The department's Bureau of Industry and Security (BIS) can allow the exports of an unprocessed light oil called condensate without an act of Congress, simply by modernizing its definition of crude, Senator Lisa Murkowski, a Republican from Alaska, told a House of Representatives subcommittee.
"Commerce has taken similar measures in the past," said Murkowski, adding that lifting the ban overall would generate wealth, create jobs and enhance national security.
Murkowski has become the leading voice in Congress for relaxing the U.S. export ban.
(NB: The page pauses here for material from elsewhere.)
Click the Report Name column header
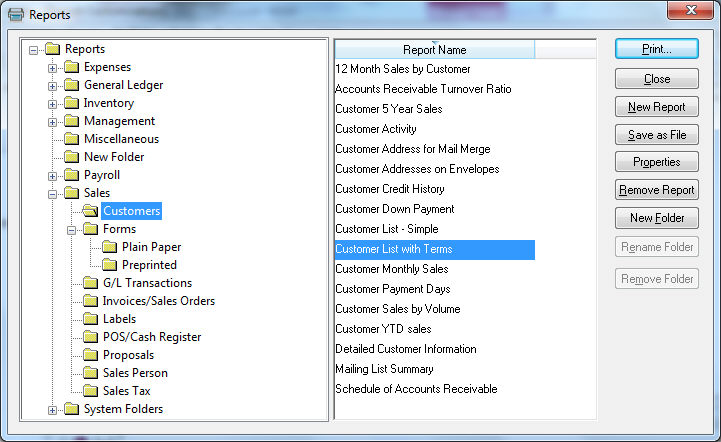Screen dimensions: 721x442 click(434, 49)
Her office released a report on Tuesday to support her position.
The U.S. crude oil export ban introduced after the 1973 Arab oil embargo includes a prohibition on exports of unprocessed condensate, which exists underground as a gas while crude oil is a liquid.
"The Commerce Department has often modified its regulations without either congressional intervention or presidential finding, during both Republican and Democratic administrations," Murkowski's report said.
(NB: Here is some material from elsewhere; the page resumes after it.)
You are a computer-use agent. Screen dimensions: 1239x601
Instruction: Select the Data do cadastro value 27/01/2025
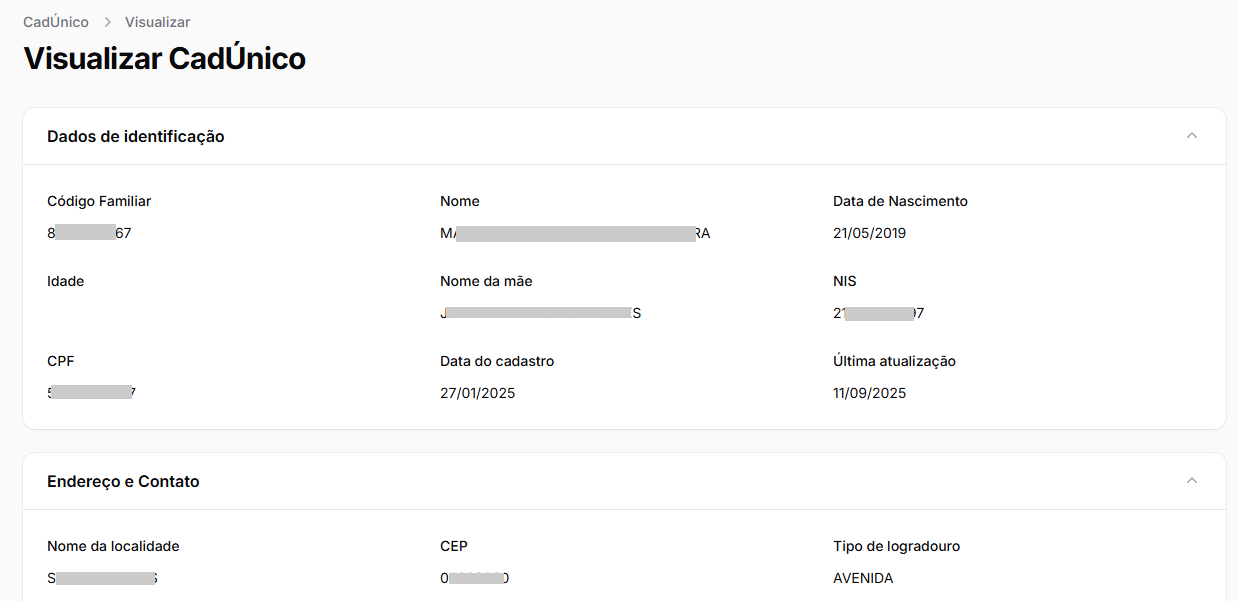(x=477, y=393)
BIS was not immediately available to comment on the report.
Thanks to advanced techniques, including horizontal drilling and hydraulic fracturing, the United States has risen to become one of the world's top three oil producers, along with Russia and Saudi Arabia, a development energy experts did not think was possible a few years ago.
Supporters of lifting the crude export ban, including Harold Hamm, chief executive officer of energy company Continental Resources Inc, have said that exports would add jobs at home and strengthen oil security abroad. U.S. exports could help counter aggression by Russian President Vladimir Putin, Hamm testified last week in the House.
If condensate exports were allowed, it would be a small but important first step in opening U.S. oil sales to global markets. Exports of refined products such as gasoline and diesel are already allowed. Condensate exports could reach between 100,000 and 300,000 barrels per day if the BIS grants licenses, Citigroup analysts said in a recent research note.
Lifting the ban on shipping unprocessed condensate overseas could help big producers such as Apache Corp or EOG Resources Inc.
While pressure is building on President Barack Obama to lift the wider ban on crude shipments, few analysts think an outright reversal will come soon.
The United States still imports much of its oil, so it could be a few years before it has so much that most companies will need to find new markets in order to keep drilling. And no major legislation to lift a ban exists, in part because few lawmakers in an election year want to support a measure that could be blamed for raising motor fuel prices.
A wholesale lifting of the ban could also raise the ire of environmentalists opposed to domestic drilling and the emissions associated with crude.